***** INFORMATION SUPPLIED

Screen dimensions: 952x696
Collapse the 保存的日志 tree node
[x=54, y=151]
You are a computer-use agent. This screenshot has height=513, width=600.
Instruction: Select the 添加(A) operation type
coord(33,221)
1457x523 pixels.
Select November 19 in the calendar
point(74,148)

**********
***** INFORMATION SUPPLIED

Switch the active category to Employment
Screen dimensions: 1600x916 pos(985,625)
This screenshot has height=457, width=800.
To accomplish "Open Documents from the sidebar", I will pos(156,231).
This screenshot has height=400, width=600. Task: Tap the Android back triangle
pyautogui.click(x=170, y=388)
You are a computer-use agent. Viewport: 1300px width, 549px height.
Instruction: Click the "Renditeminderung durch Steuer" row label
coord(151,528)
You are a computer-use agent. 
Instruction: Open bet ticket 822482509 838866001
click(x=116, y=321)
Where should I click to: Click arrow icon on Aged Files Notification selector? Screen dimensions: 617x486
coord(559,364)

**********
***** INFORMATION SUPPLIED

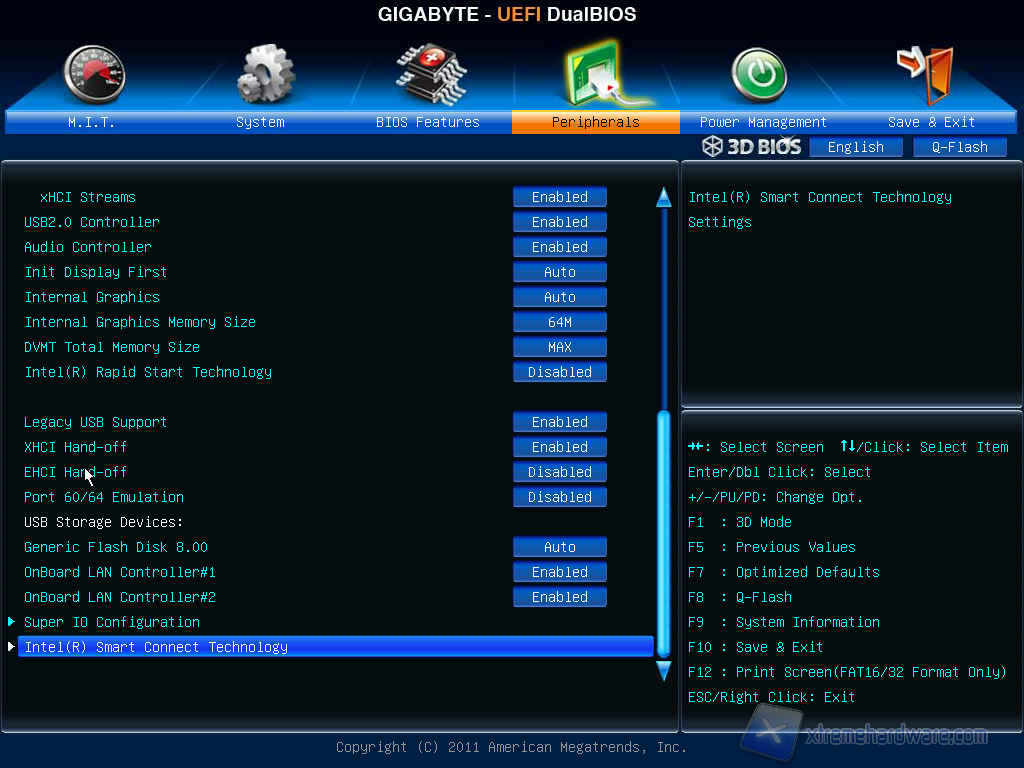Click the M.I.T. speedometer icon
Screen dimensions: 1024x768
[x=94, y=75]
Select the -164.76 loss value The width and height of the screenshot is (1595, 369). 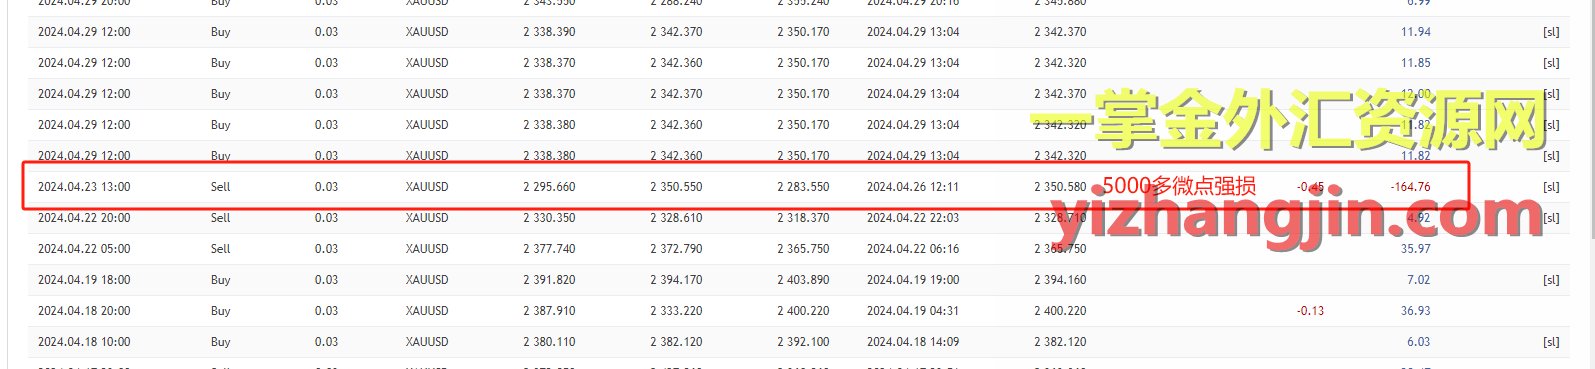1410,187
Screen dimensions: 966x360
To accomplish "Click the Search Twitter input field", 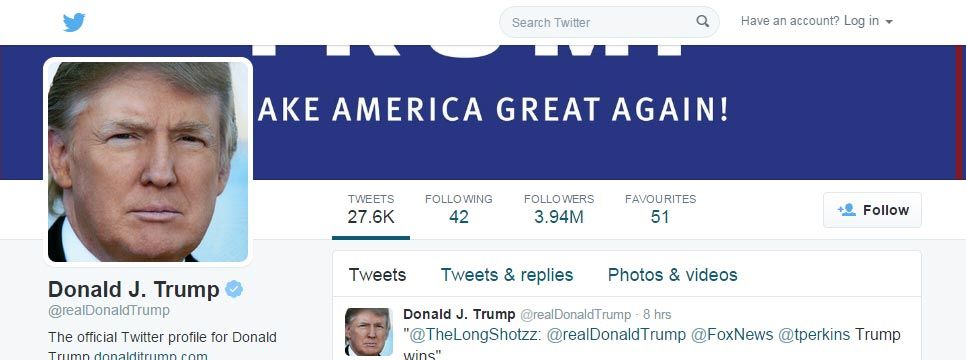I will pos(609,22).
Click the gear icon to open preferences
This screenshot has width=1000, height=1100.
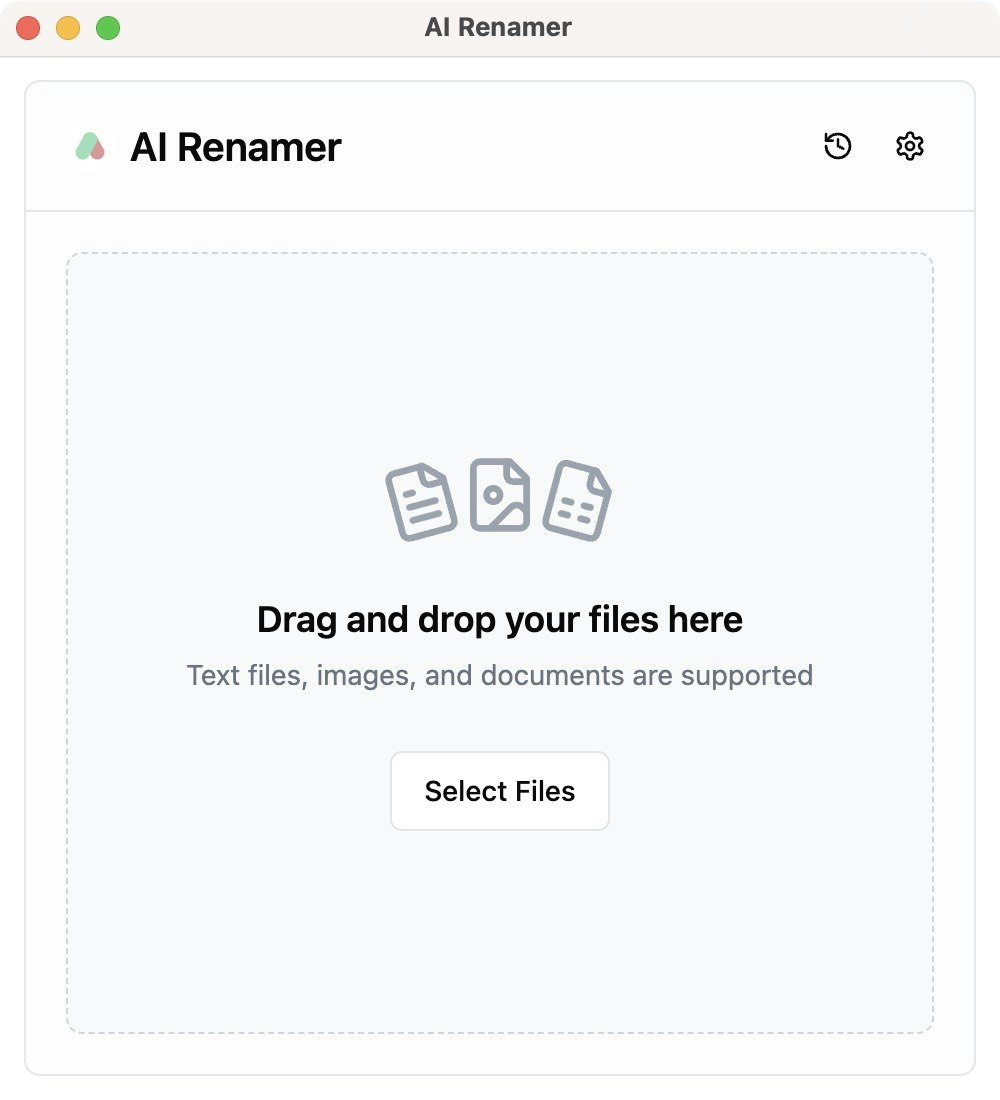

**********

Whenever the word "computer" appears in a line above, copy that line.

You are a computer-use agent. This screenshot has height=513, width=600.
You are a computer-use agent. Viewport: 1300px width, 549px height.
You are a computer-use agent. 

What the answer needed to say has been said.